Hello everyone, today I feel like just talking. . .typing? heh. Just about what I've been doing, thinking since my last post. I hope you don't mind these type of 'diary' posts ^^ It's just something different than my 'British Shenanigans' posts.
I've had this blog for almost two years now - Wow, times flies by right? Almost 2014.
I feel I want to get to know my followers - Hello new followers too!~ I'm afraid this post is going to be quite a buzz-kill.
. . .
College has been quite a massive in-my-face this year, I didn't expect my last school year to go so fast. I've met so many new people & have a good handful of friends already despite my social anxiety. My school classmates that I got to know for five years, have already grown up. Some have cars, jobs & even some are expecting children. It's like I haven't been with them for five years? I still haven't changed & don't think I will for a long time.
All the people I was close too, feel so far away right now. I miss my best friends - Heck I even miss the girls who hated me! Isn't that messed up?
On Thursday (5th Dec) My school threw a back-together-award giving party. So we could get back to know our friends & classmates, teachers & school. They were having a tea spread out & certificate giving. I didn't go. I forgot. . .
I missed the one opportunity to see all my best friends & I forgot. Forgot? I forgot about school! not the party itself, but school! It's like I didn't even go to school. How is that possible? When I found out I missed it, I cried myself to sleep. I sobbed so hard, that my throat was raw. Even though I was so sad about missing it, I knew that I wouldn't have gone anyway.
I felt very happy the next morning however & I'm very happy now!~ Though I'm not even sure why. Is that weird?
. . .
As you know, I'm doing Beauty Therapy in college & already It's been 4 months! I've learned so much in what feels like a little time. Basic manicures, nail art, facials & now we know the basics of pedicures & makeup. It just feels like yesterday, I was in science with my best friend Rebecca.

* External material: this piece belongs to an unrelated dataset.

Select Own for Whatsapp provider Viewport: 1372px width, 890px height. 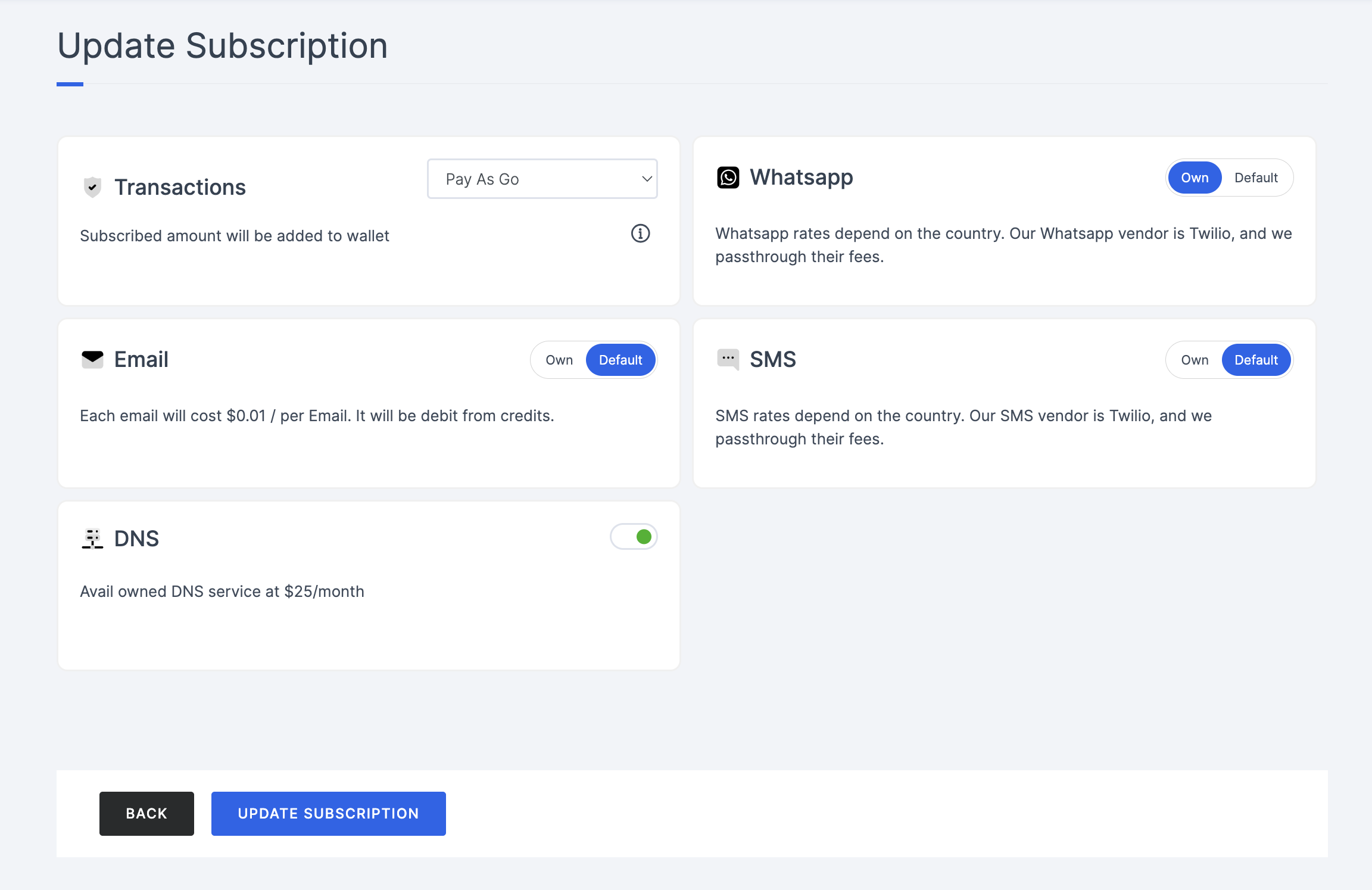(1195, 177)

I despised school very, very, very much & played truant almost constantly. I hid in the bathrooms for two hour periods of PE & Art. I ran home on one occasion. I would just sit & stare at plain sheets of paper during maths. I'd sit & cry to myself during lessons, I shamefully tried to hurt myself.
But I managed to finally get up to four weeks of perfect go to school & do all lessons & attended each exam.
I felt pressured by certain teachers & the stress of GCSE's. I couldn't wait for the last, official day of school. Of course, my truant acts made me do not so well on my GCSE. I scraped what I needed to get into college though! The worst of results was my PE LOL (couldn't care) & maths.
I was proud with English & Art!~
|어떻게. . .|
I counted down my exams & felt almost bewildered at the list of exams got shorter & shorter each day I completed one.
When the last exam was done, I felt almost relieved but sad? I felt that I could've done so much better.
I would never want to go through secondary school or primary for that matter EVER again.
Primary school was equally horrible - For those in USA, who don't understand our school terms - Primary school is from ages 6-11 - & secondary school (high school) 11-16
I was bullied verbally in primary school & when I was 9-10 I was physically bullied by certain people. One of them was a boy, WHO NOW HAS A CRUSH ON ME! Damn.
What are the odds right? It's like one of tumblr things like 'I didn't pay any notice to her in school, I should've noticed her'
In a way, I'm glad I put up with Primary & Secondary school, sure that it got to me but I'd never be the person I am today. In personality & style.
I'm still a sensitive person but I'm still confident. I got through those hard times.
Never give up!~ 화이팅!
Those people who thought they were better than me, the ones who left school because they couldn't bother - the ones who hurt me. I'd love to say 'Look at me now & think back to when you treated me like dirt & back to me now' But I never will because I know better than to reopen wounds.
. . .
Despite my experiences, I have a positive view for the future. I have dreams & I'm going to achieve them.
I've never really done this. You know, type out my feelings on the internet. I feel a bit unsure to put this out. I'm not looking for sympathy. I just hope this post makes someone like me feel inspired & have a little bit more confidence.
I know to some people, this is just teenager stuff & it is! I know millions of people have much worse experiences.
But I hope this helps & I've enjoyed typing this. I feel really happy & I look forward to college tomorrow, very much.
So again, 화이팅!~ heheh.
I hope you enjoy the rest of the evening!~
& for those anticipating my future beauty reviews - I have some products arriving - Hopefully three nail products should arrive from Korea tomorrow!